■ Source information:

=== Section Start ===

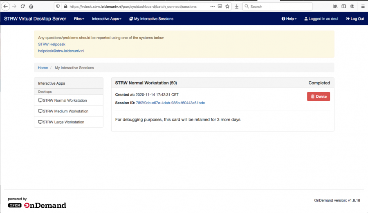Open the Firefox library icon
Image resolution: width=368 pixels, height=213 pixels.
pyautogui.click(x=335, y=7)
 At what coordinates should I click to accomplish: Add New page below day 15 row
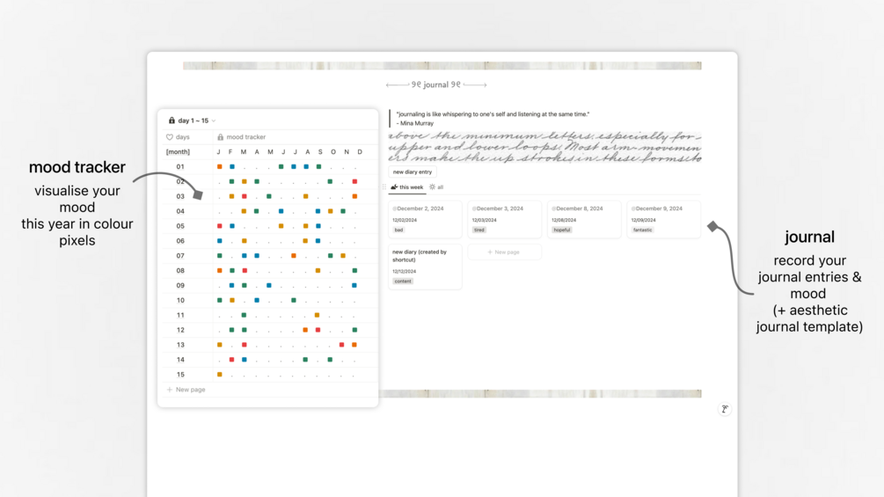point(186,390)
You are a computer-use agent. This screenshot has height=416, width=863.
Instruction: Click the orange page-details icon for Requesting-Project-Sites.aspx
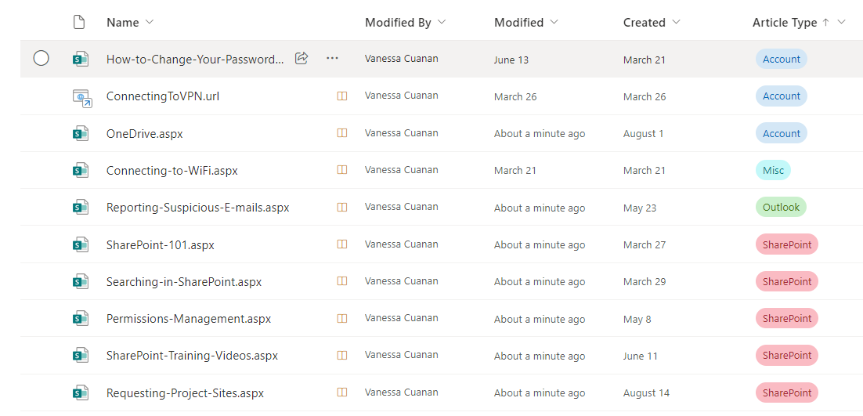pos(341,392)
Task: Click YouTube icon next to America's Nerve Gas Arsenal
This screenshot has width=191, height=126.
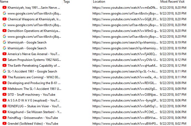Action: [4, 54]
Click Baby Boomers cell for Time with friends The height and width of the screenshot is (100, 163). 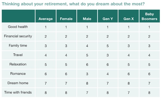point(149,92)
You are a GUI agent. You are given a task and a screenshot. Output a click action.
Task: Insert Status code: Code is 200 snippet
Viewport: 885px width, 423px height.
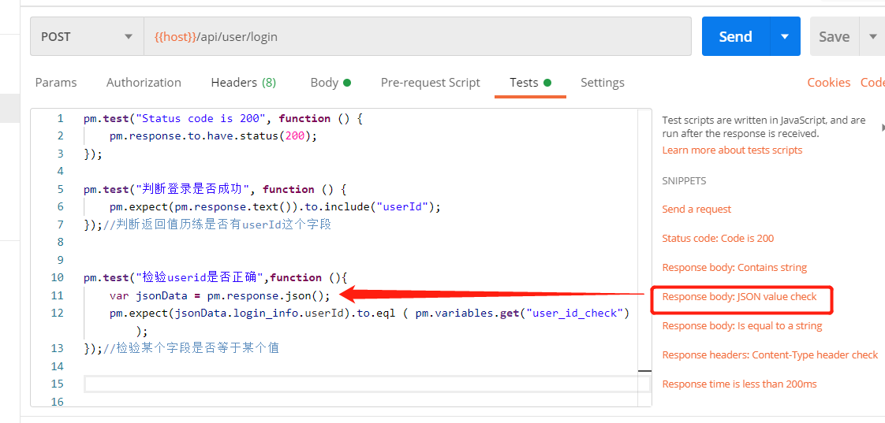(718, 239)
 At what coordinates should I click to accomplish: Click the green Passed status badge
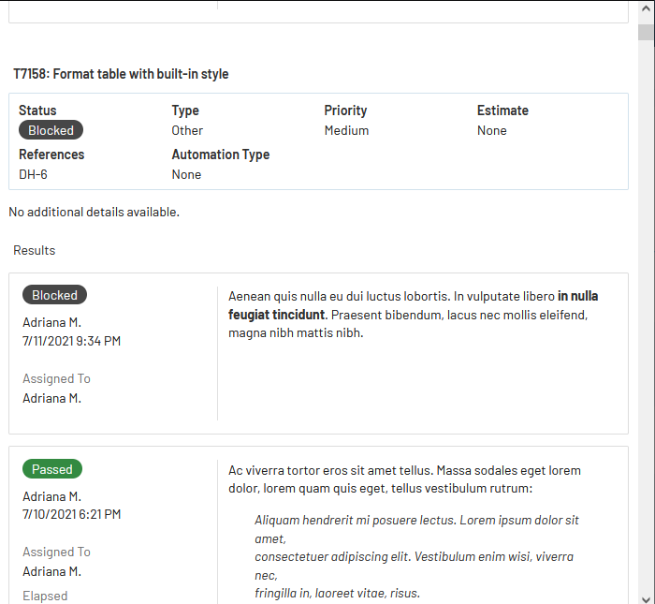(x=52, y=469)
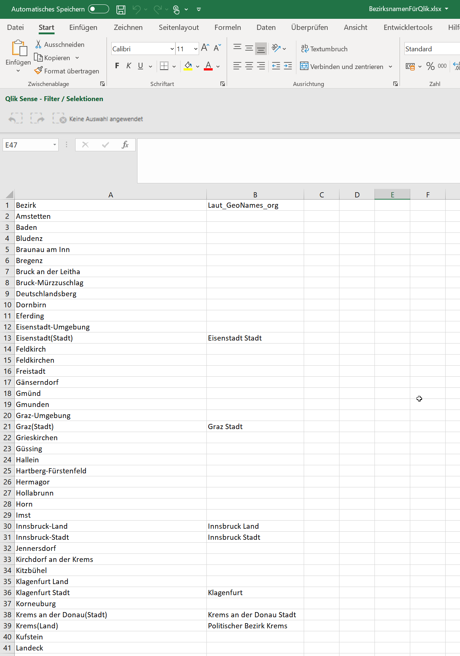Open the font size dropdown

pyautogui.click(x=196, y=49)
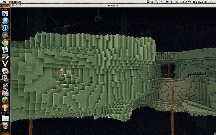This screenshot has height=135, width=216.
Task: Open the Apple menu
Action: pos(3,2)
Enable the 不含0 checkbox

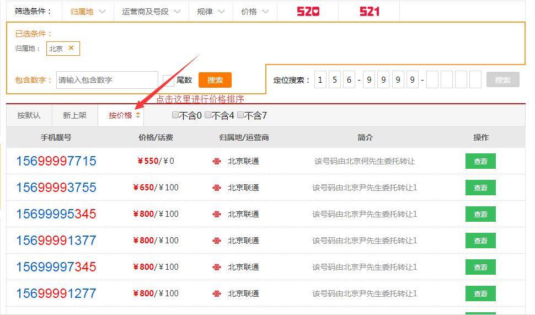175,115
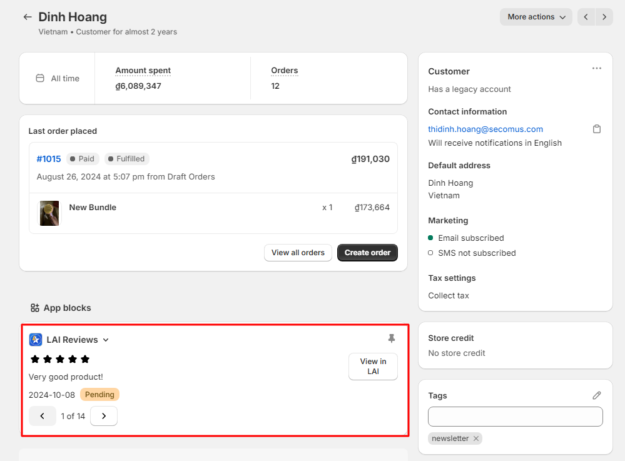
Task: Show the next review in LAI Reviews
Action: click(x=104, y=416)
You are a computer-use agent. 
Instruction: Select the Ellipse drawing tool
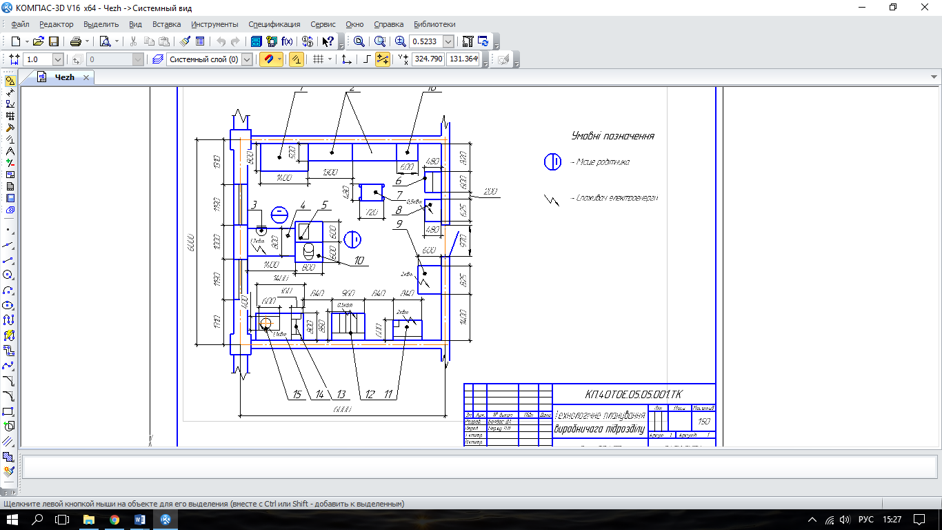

=== Section End ===

■ What you have to do:
Copy out every line in the entries above that holds "computer".

■ Problem solution:
You are a computer-use agent. This screenshot has height=416, width=863.
You are a computer-use agent. 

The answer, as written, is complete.